Created attachment 230290 [details] main-n251848-3e01ee76f20 Panic The protection for probe/attach/detach appears to be the 'Giant' mutex lock. This is insufficient to protect against multiple thread attaching/detaching at the same time. Some attach/detach actions require "sleeps", this releases the 'Giant' lock, allowing other threads to also attach/detach. There are no checks for `DS_ATTACHING` state in device_attach() and there is currently no `DS_DETACHING` state to check in device_detach(). Steps to Reproduce: This is easily reproduced with devices that "sleep" during attach/detach, as Giant lock is dropped in these cases. https://www.freebsd.org/cgi/man.cgi?locking(9). "Giant is dropped during unbounded sleeps and reacquired after wakeup." igb devices enter e1000_get_cfg_done_i210()->safe_pause_sbt()->pause_sbt() during detach, thus releasing the Giant lock. As show in the attached backtrace. root@FBSDCURRENT:/ # devinfo -v | grep igb0 igb0 pnpinfo vendor=0x8086 device=0x1533 subvendor=0x8086 subdevice=0x0002 class=0x020000 at slot=0 function=0 dbsf=pci0:6:0:0 handle=\_SB_.PCI0.RP05.PXSX root@FBSDCURRENT:/ # Terminal #1: # sh root@FBSDCURRENT:/ # while [ true ] ; do devctl attach pci0:6:0:0;devctl detach pci0:6:0:0;done Terminal #2: # sh root@FBSDCURRENT:/ # while [ true ] ; do devctl attach pci0:6:0:0;devctl detach pci0:6:0:0;done Actual Results: This causes an immediate panic when Terminal #2 starts loop. A backtrace of the 2 threads both running the devctl's devctl2_ioctl() is attached (locally build kernel). `vmcore` file from "13.0-RELEASE" can also be provided. Expected Results: The kernel should not panic/crash. First thread should complete. The second thread should return an error (or wait until the other thread is complete). Build Date & Hardware: Locally compiled with git updated Dec 21 2021: FreeBSD FBSDCURRENT 14.0-CURRENT FreeBSD 14.0-CURRENT #3 main-n251848-3e01ee76f20: Tue Dec 21 00:33:45 EST 2021 root@FBSDCURRENT:/usr/obj/usr/src/amd64.amd64/sys/GENERIC amd64 Also reproducible on 13.0-RELEASE (Downloaded/Updated): FreeBSD TrafficHammerTwoHanded 13.0-RELEASE FreeBSD 13.0-RELEASE #0 releng/13.0-n244733-ea31abc261f: Fri Apr 9 04:24:09 UTC 2021 root@releng1.nyi.freebsd.org:/usr/obj/usr/src/amd64.amd64/sys/GENERIC amd64
Some recent work [1] with Giant replacement in subr_bus and portentially relatged work with respect to [2], which mentions "patch works around the real issue, which is a locking deficiency of the busses. Request feedback from those committers accordingly. [1] https://reviews.freebsd.org/D31833 [2] https://reviews.freebsd.org/D19375 ^Triage: Set version to earliest supported and confirmed reproduction.
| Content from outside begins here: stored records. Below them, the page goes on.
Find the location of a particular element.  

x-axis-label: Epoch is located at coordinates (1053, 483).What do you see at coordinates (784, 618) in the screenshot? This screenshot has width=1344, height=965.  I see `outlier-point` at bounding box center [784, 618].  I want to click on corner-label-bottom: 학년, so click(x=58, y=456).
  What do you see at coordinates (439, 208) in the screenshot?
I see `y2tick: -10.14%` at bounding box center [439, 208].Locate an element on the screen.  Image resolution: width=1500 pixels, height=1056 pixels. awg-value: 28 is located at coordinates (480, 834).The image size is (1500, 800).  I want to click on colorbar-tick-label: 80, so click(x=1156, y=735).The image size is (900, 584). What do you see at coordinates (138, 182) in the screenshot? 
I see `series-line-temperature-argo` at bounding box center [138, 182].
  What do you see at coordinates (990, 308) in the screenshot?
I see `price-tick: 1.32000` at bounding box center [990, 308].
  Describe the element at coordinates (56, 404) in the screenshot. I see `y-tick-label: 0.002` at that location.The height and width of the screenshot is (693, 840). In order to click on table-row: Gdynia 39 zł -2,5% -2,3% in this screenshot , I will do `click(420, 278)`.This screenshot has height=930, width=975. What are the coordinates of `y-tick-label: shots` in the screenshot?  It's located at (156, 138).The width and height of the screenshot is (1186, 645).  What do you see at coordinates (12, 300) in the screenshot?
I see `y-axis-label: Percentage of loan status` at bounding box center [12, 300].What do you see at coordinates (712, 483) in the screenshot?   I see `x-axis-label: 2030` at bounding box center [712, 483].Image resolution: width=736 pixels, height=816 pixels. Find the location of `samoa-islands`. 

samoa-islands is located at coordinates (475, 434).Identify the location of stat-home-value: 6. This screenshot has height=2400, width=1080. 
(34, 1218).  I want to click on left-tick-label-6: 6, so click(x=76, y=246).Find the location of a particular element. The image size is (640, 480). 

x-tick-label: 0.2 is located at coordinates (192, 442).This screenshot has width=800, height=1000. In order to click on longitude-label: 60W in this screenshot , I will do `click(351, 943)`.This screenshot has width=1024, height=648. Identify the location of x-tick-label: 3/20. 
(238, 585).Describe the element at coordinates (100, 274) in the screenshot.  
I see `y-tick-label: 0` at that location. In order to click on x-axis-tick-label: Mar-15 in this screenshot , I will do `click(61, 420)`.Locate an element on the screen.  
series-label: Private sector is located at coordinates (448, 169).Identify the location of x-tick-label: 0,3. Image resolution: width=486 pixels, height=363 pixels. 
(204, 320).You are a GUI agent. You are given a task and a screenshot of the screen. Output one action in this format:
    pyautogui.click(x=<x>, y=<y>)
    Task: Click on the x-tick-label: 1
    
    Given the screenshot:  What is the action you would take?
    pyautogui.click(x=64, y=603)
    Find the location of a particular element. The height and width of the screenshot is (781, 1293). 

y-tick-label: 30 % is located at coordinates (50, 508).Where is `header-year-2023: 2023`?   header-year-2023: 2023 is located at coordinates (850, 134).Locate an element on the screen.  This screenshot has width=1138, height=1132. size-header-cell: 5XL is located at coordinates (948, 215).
This is a know bug since FreeBSD 4.0. devctl just makes it a lot easier to tickle. As you note, the only real way to fix it is to move away from Giant, but even that exposes a few holes w/o additional work.
Is there a time frame for a fix?
The general fix is not simple. Simple hacks might limit the blast radius.. loops with devctl won't work for some time because it does unnatural things that normal drivers never do. I'll be concentrating on the typical scenarios first...
^Triage: clear unneeded flags. Nothing has yet been committed to be merged.